Don’t ask me what “Retired at 35’’ has to offer. TV Land’s new companion sitcom for “Hot in Cleveland’’ is a piece of brash nonsense that, with jokes featuring older people talking about “Facialbook’’ and “texturizing,’’ seems like it was written to target people who died about 30 years ago. Worse, the show that “Retired at 35’’ most closely resembles is one of this season’s least welcome newcomers, CBS’s “$#*! My Dad Says.’’ “Retired,’’ which premieres tonight at 10:30, is “$#*! My Dad and Mom Say.’’
George Segal is the dad, Alan, who lives with his wife, Elaine (Jessica Walter) in a Florida retirement community. They barely tolerate each other, bantering hostilely about their dead sex life and Elaine’s passion for painting naked men. When their son, David (Johnathan McClain), moves back home from New York, their marriage falls apart completely. They separate, although, since Walter is a series regular, their separation isn’t going to be decisive. When dad isn’t spouting the crazy to David, mom is.
Now that David lives with his father, the two predictably become like a distorted married couple, with dad pushing son to make more bacon and son harping on dad about how unhealthy bacon is. Son gets out of shower to find dad using the toilet — like that. Meanwhile, David and his townie friend flirt with a local bartender, David gets involved with an older woman, and dad tries to date — three subplots that seem to intertwine in unfunny and potentially uncomfortable ways.

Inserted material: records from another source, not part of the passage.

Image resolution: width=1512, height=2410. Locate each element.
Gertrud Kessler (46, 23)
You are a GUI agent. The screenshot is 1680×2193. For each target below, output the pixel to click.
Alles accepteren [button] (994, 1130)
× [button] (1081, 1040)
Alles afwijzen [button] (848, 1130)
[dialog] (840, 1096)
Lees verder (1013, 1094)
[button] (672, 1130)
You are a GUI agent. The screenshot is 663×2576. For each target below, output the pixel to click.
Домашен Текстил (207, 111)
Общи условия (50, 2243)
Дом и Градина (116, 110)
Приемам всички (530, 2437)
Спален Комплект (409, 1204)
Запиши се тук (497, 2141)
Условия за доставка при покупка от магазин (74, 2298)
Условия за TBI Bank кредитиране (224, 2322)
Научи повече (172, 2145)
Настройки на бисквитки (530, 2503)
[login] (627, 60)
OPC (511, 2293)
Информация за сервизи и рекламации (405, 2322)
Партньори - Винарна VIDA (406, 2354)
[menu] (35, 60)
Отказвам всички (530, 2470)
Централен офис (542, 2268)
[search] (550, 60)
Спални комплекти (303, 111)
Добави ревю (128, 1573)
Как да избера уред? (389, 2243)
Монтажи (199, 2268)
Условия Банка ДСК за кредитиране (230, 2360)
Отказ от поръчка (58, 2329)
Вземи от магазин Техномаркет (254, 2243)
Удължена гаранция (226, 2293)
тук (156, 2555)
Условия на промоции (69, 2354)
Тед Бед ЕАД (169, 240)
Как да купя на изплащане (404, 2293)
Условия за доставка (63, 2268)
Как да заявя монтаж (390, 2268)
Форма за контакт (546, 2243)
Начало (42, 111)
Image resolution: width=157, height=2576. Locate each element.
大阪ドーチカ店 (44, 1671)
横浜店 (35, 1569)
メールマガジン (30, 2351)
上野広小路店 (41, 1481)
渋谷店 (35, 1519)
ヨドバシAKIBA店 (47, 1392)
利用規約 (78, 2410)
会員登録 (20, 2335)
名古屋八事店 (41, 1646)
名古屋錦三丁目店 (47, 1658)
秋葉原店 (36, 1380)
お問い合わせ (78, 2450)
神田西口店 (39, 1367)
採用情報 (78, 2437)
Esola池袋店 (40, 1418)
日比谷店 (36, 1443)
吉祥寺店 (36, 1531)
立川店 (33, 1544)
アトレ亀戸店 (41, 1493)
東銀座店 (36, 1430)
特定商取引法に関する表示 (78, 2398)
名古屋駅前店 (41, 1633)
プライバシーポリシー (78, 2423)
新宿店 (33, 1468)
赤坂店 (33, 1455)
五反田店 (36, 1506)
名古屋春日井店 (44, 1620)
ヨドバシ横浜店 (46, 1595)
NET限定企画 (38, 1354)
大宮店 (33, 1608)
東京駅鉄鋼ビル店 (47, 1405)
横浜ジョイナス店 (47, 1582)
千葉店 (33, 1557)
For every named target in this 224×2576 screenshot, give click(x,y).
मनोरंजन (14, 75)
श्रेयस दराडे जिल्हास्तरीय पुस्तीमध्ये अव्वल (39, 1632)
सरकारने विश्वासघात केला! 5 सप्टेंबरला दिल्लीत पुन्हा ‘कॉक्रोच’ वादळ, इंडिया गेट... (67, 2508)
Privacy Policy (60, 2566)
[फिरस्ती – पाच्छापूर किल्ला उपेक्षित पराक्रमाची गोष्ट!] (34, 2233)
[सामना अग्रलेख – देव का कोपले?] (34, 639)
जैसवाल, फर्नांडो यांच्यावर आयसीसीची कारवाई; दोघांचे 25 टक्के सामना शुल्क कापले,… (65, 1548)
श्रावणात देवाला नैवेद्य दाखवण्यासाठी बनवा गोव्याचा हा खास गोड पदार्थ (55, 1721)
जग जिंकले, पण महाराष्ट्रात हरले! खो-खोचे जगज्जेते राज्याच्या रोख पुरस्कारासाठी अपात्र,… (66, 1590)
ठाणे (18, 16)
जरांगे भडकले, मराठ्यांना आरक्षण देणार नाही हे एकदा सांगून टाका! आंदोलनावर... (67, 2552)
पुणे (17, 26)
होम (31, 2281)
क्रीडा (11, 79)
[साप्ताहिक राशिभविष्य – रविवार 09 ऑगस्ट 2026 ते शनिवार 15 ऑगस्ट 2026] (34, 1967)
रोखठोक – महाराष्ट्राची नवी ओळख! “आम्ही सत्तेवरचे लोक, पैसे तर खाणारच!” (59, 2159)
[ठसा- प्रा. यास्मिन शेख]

Most of the show’s nonstop one-liners are either about the sex lives of the elderly or the generation gap. Casey Wilson, who was on “Saturday Night Live,’’ adds a bit of promise to the premiere, as David’s much younger and jealous sister — “Unexpected Amy, that’s me!’’ she says bitterly. But Wilson is gone by episode 2, since she jumped to an ABC relationship sitcom due in April called “Happy Endings.’’ Indeed, that sounds like a lot more fun than this unhappy beginning.